With rival Itaú Unibanco becoming the largest bank in Brazil strictly through the merger that created it, making the HSBC acquisition attractive to Bradesco. There was also a chance of other banks in Brazil other than these top two performers, Itaú Unibanco and Bradesco, that could have acquired HSBC and became larger than before. Similarly, Itaú Unibanco could have purchased HSBC’s assets itself. HSBC’s Brazilian banking network was the only financial institution large enough to be worth its acquisition at the time; besides, banking networks often aren’t up for sale, spurring Bradesco’s management team, led by Luiz Carlos Trabuco, to promptly consider its possibilities. Even further, HSBC Brazil had been failing in recent years due to lack of proper management and familiarity with the Brazilian banking industry. With HSBC Holdings’ headquarters located in London, England, it was difficult for its executives to actively manage its branches, let alone check up on its performance.
All these factors combined created a perfect storm in which Banco Bradesco could profit from purchasing HSBC’s South American nexus of financial institutions. After Luiz Carlos Trabuco had contemplated the possible benefits of acquiring HSBC Brazil in the fourth quarter of fiscal year 2014, Mr. Trabuco had forwarded all necessary paperwork, contract forms, and other documentation for HSBC Holdings to complete their purchase, contemporary Chairman of the Board of Directors Lázaro Brandão provided his stamp of approval shortly after receiving formal notice from his Presidential successor Luiz Carlos Trabuco.

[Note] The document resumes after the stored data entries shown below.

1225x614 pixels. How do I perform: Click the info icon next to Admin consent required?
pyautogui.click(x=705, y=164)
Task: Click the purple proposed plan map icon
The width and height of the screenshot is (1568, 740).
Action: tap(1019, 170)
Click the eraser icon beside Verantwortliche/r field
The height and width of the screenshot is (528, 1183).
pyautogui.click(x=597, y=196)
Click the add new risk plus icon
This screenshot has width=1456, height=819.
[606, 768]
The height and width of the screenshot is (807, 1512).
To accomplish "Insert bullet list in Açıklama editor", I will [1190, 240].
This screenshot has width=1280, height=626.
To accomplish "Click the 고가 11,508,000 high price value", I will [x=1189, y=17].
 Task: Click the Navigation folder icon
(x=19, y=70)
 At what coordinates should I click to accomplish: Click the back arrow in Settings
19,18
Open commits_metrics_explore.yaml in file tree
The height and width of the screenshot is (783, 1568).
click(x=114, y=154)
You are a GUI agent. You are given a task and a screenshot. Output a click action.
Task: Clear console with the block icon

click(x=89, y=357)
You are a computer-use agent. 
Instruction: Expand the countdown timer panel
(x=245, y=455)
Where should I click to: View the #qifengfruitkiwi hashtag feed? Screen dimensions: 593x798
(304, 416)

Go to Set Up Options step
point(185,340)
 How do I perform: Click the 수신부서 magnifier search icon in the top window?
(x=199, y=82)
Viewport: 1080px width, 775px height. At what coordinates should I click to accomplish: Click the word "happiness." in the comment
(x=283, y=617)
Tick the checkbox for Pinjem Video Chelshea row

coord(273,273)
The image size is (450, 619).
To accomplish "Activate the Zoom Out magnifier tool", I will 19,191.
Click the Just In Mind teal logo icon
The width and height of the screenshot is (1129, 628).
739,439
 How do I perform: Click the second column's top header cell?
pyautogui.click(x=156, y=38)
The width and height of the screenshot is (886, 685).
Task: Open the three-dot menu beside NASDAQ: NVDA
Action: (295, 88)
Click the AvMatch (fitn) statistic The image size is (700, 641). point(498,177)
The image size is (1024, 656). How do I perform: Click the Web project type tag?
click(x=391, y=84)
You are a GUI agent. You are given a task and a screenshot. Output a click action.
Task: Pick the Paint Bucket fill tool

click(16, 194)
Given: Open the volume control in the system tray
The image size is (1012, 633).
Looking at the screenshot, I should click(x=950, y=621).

Then they waited.
Although it took until the first quarter of 2016 for HSBC Holdings’ executory team and legal councilmen to finalize the sale, at this point, Bradesco’s spot as the second-largest financial institution in Brazil was firmly solidified, inching it closer to the regaining its former title as the king of Brazil’s financial sector.
Luiz Carlos Trabuco kicked his career into action by attending the University of São Paulo for a bachelor’s degree in philosophy, capping his time there off with a postgraduate degree in socio-psychology, both of which improved his already-high talents in communicating with others. Mr. Trabuco’s first job was with Bradesco in both parties’ hometown, Marília, as a teller. Two years passed, after which Mr. Trabuco moved nearly 300 miles back to São Paulo to work at Bradesco’s modern headquarters in 1971.
He filled various positions over the years, most notably being President of Bradesco’s insurance group, as well as President of its pension subsidiary. After 11 years of him accepting his first intracompany Presidential role, Luiz Carlos Trabuco was named President of Bradesco’s whole institution in 2008.